Can’t read, can’t write.
Standish Treadwell isn’t bright.

So sing the school bullies as they give Standish yet another beating. The beatings that make him believe school is invented:

…just so the bullies, with brains the size of dried-up dog turds, could beat the shit out of kids like me.

Standish Treadwell is the protagonist and hero of Maggot Moon. His old teacher, Miss Connolly and his best friend, Hector recognise him as ‘an original’:

There are train-track thinkers, then there’s you, Standish, a breeze in the park of imagination.

and even the leather-coat man who comes from the Motherland tells Standish:

I don’t think for one moment you are as stupid as you would like us to believe.
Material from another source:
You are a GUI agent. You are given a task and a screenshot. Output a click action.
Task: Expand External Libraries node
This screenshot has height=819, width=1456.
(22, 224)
He’s not. Standish knows that:

If you are clever, know more than you should, you stand out like a green sky above a blue field, and, as we all know, the President of the Motherland believes that artists who do those sorts of paintings should be sterilised.

It is 1956 but not the 1956 we know for this is the dystopia that could’ve existed had Germany won World War II. This is never openly stated but there are enough clues – the Motherland, the salute, the children with ‘impurities’ who are ‘sent away’.
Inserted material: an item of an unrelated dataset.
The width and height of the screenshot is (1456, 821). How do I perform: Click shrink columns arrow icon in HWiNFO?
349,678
Standish lives with his granddad because his own parents have been taken by the Greenflies. He makes friends with Hector when Hector and his family are sent to live in Zone Seven and end up in Standish’s family’s old house. They’ve been banished from Zone One after Hector’s father has refused to do something for the government, something he keeps secret to protect Standish and his grandfather. But when Hector and Standish’s red football goes over the back wall, they all end up involved in something they shouldn’t.

This is a tightly plotted novel with a brilliant narrator. It has a beautiful friendship at the heart of it and a dyslexic boy who proves that finding reading and writing difficult doesn’t mean you’re stupid or afraid to stand up for what you believe in. It’s also beautifully written – I kept stopping to quote lines to my partner.

Maggot Moon deserves every ounce of praise that’s been heaped upon it. It’s perfect for teenagers (and slightly younger if you don’t mind the swearing and occasional violence) and adults alike. A superb book.

Thanks to readingzone.com and Hot Key Press for the review copy.

4 thoughts on “Maggot Moon – Sally Gardner

  1. Pingback: Reading Round-Up: January « Frisby's Footnotes

  2. Nice review, the thing with alternate history is that it need to be absolutely convincing with its plot otherwise the whole book fall flat.
    And by the looks of it and your review this look like a good read and is going on my reading list.